YOUR ASSIGNMENT. The answer is the line containing "You are a computer-use agent." plus every line after it to the end of the material, retyped exactly and without the pictures.
----------
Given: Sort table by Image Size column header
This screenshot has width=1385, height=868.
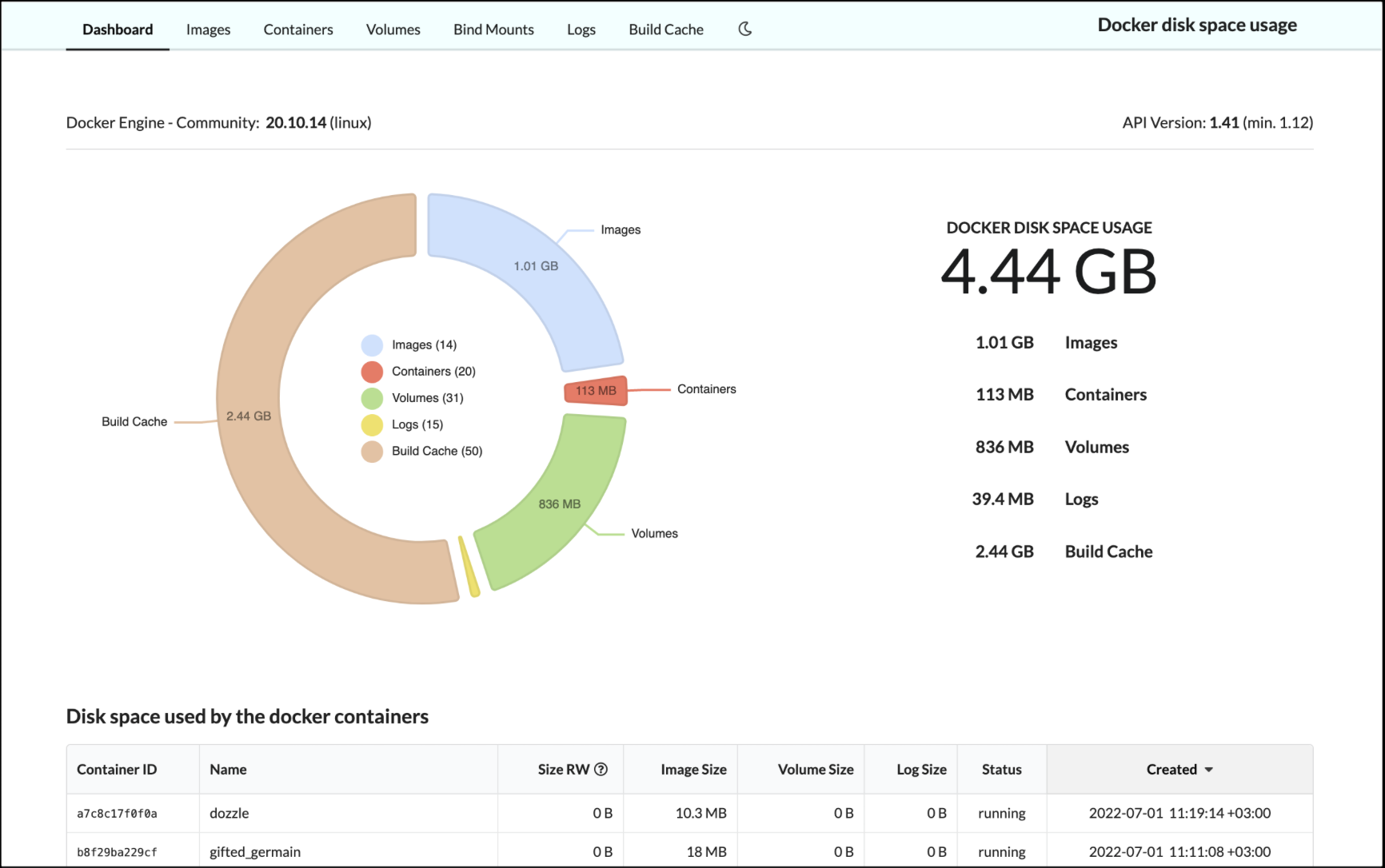Looking at the screenshot, I should point(692,770).
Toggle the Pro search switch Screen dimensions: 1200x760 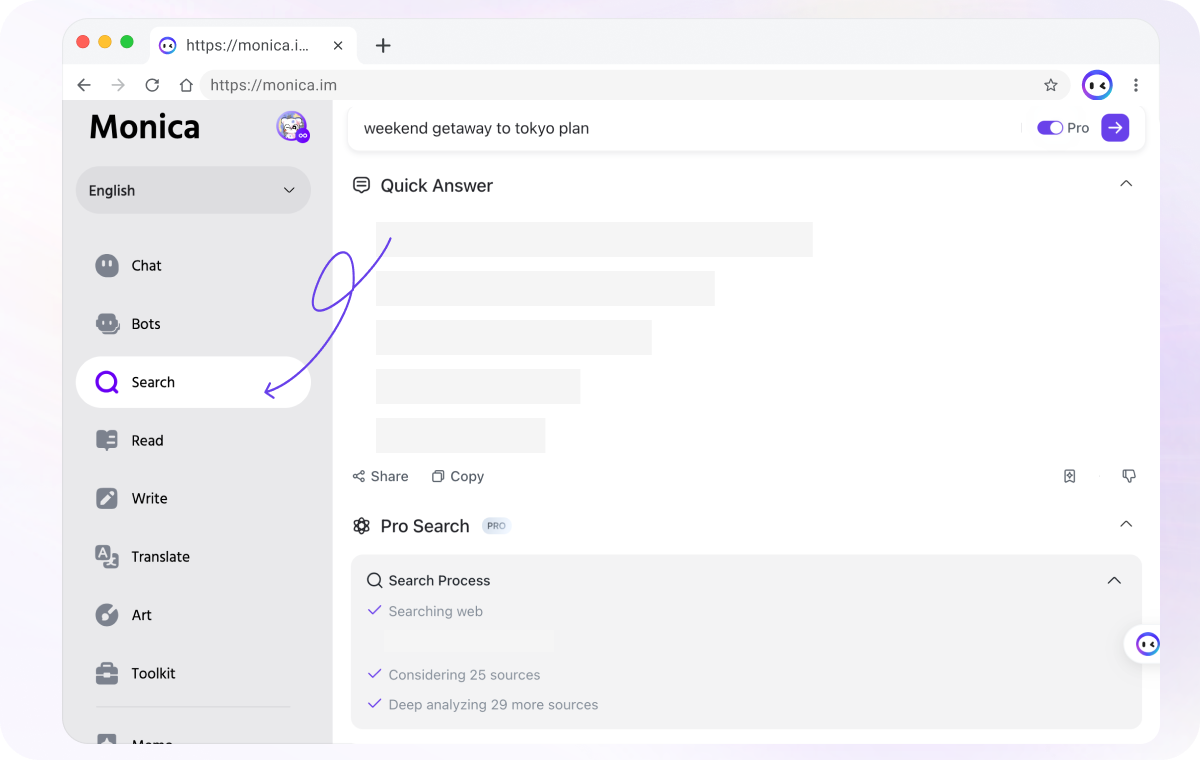pos(1049,128)
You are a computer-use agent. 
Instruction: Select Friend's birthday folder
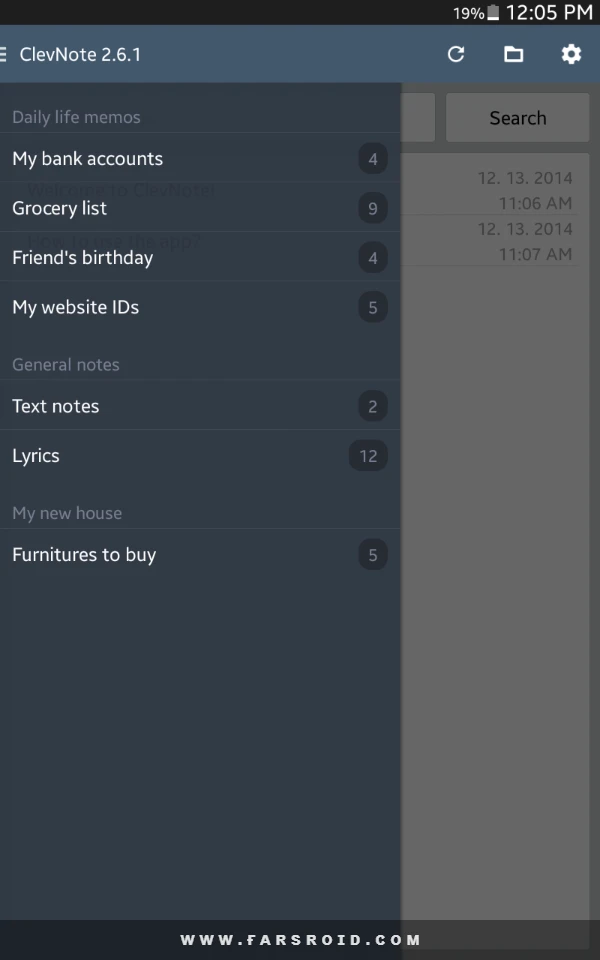[x=200, y=258]
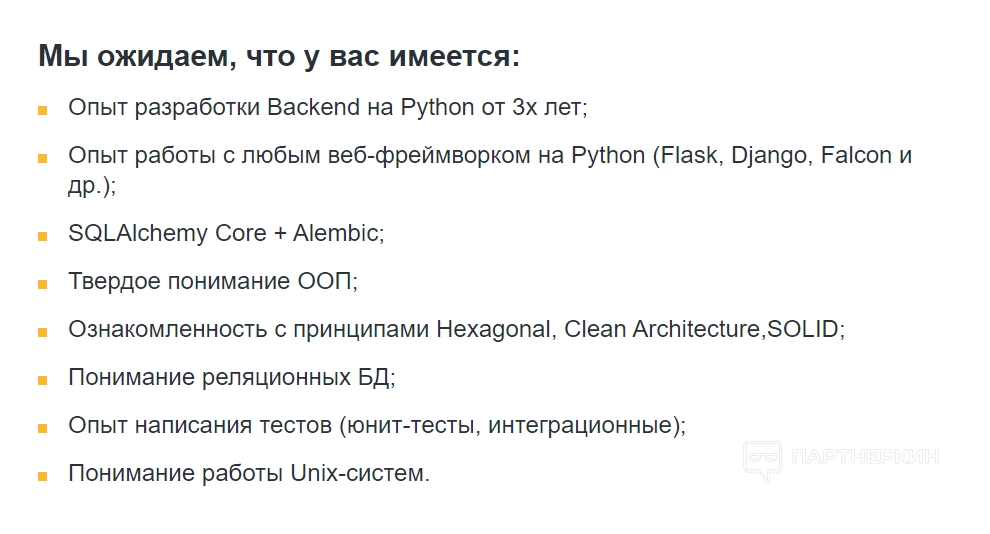
Task: Click the Партнеркин watermark logo icon
Action: click(x=763, y=459)
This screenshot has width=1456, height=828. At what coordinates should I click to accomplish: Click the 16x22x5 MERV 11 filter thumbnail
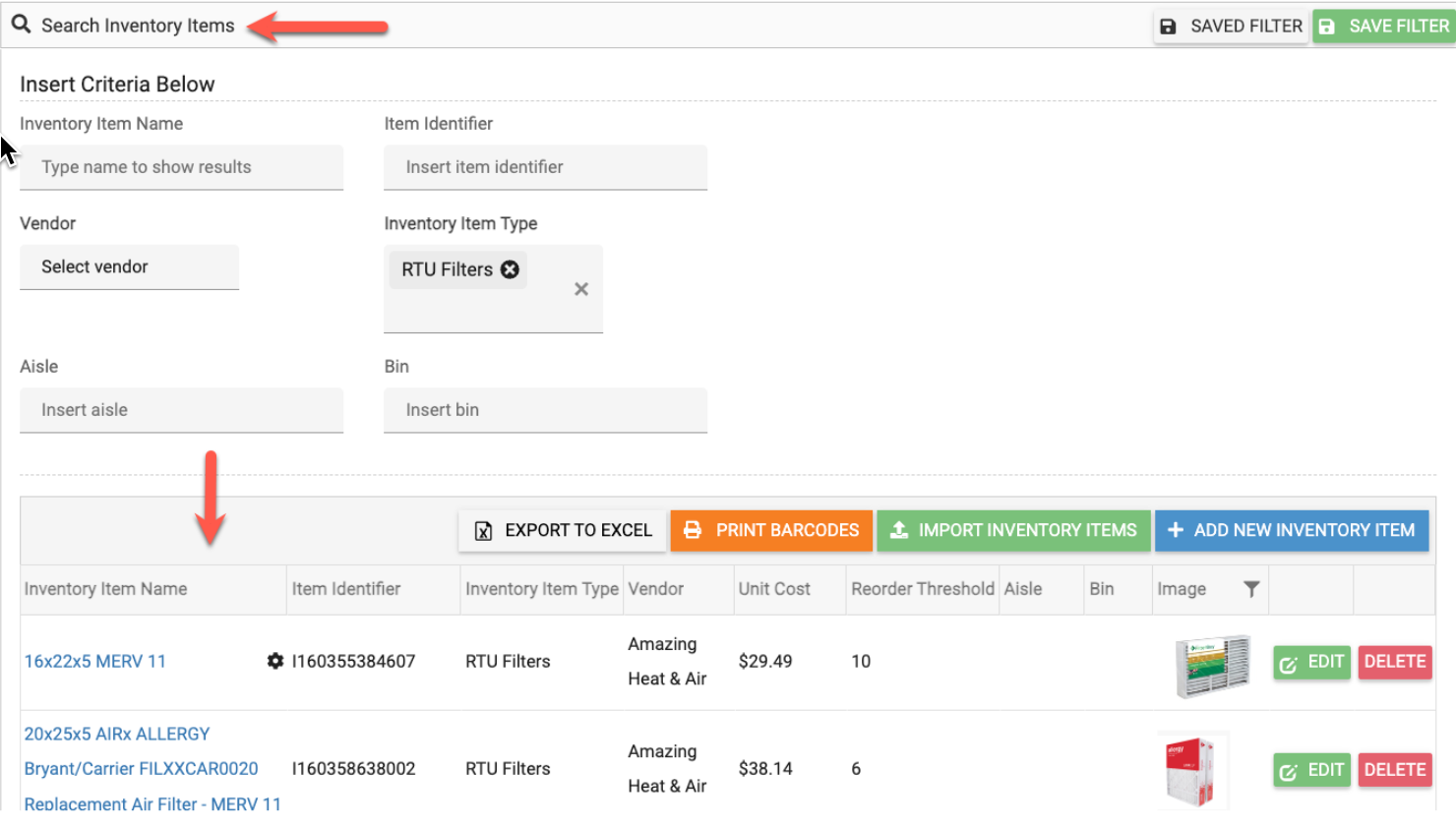click(1212, 665)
----------
EXERCISE RESPONSE.
You are a computer-use agent. 
Instruction: Select Friend's birthday folder
[x=200, y=258]
Task: Click the Партнеркин watermark logo icon
Action: click(x=763, y=459)
This screenshot has width=1456, height=828. At what coordinates should I click to accomplish: Click the 16x22x5 MERV 11 filter thumbnail
click(1212, 665)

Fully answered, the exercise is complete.